Sent card thanking for invitation.l Said we can go to wedding and made sure i wrote out my, dp and ds1 and baby on the acceptance (even tho ds1 not invited) and declined the evening reception.

Got a text in response saying sorry we cant make it to reception and asking how come. I texted back because we will have a very young baby and did not want to leave ds1 one behind whilst taking his baby brother.

That was hours ago and no respone. Ho hum... are we even welcome to the wedding now??

SpeccieSeccie · 19/11/2007 21:27

Just read the earlier posts but it all sounds tricky but I think you've handled it really well. Could the no text back thing just be because they are in the middle of doing some wedding organising and are just busy? It might not mean anything at all.

quint · 19/11/2007 21:36

I think that should be OK about you going to the wedding but not the reception, however once I received their text asking why you won;t be going to the reception I would have called rather than texted - maybe you could do that now (or whenever is a good time) and apologise for not calling them earlier but you were doing somwthing with ds1

Elasticwoman · 19/11/2007 21:38

This would have been tricky had it not been for the 3 month old baby; no way can any one expect you to leave a baby of that age. when I had babes in arms I turned down invitations to weddings i would otherwise have loved to attend, although admittedly not to such a close relation's wedding.

I would refuse in writing, politely, citing the baby as your reason and do not bow to any pressure. By all means send a card and present; invite the couple to come and see you after the honeymoon maybe; be warm and congratulating. After all, the inviting has been done by the bride's parents and the couple may not agree about it at all. No need to fall out with stepbrother, but no need to go to wedding either.

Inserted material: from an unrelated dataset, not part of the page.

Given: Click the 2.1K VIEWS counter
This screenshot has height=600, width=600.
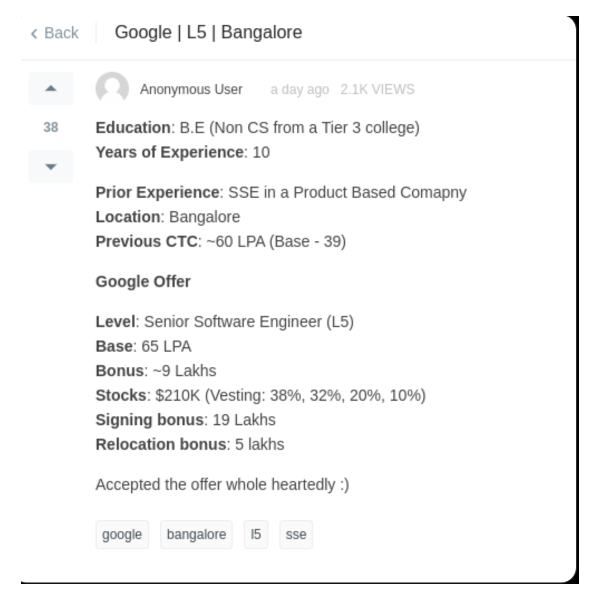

SpeccieSeccie · 19/11/2007 21:40

Good idea, quint. You can get the tone right on the phone better than a text. I'd probably go for a so-excited-about-the-big-day-can't-wait type tone, followed by the so-gutted-but-then-that's having-a-tiny baby type tone. (Does that make sense?)

CarGirl · 19/11/2007 21:40

perhaps they are "discussing" the situation and you will hear from db in due course!

MamaMaiasaura · 19/11/2007 21:46

Elastic woman - they didnt want me to leave baby, they wanted me to leave his older borther and only take baby which i think is unfair on eldest son.

Didnt want to phone as was asked via text and didnt want to get into an arguement over it. Tried to just keep it as simple as possible. I sent a lovely card initially and was really polite.

My dad (step dad) is not happy about how bro has handled whole thing and they have had words.

There are also other family members not going because the reception is on a boat and they have mobility problems etc.

MamaMaiasaura · 19/11/2007 21:48

can someone call for me fake being me cos i dont think i could be very sincere on the excited bit! lol

Elasticwoman · 19/11/2007 21:52

Sorry Awen, not paying attention there. Absolutely agree with you that you cannot take one child and leave the other. Personally I wouldn't go to service or reception, and would write letter or email explaining your reason, but still offering congrats etc.

I have every sympathy with your father not wanting to be associated with his ex wife. How tactless, if not downright mischievous, to put that on the invite!

MamaMaiasaura · 19/11/2007 22:00

We are going ot service but taking both of our sons with us.

Elasticwoman · 19/11/2007 22:03

They have no say over who goes to church anyway.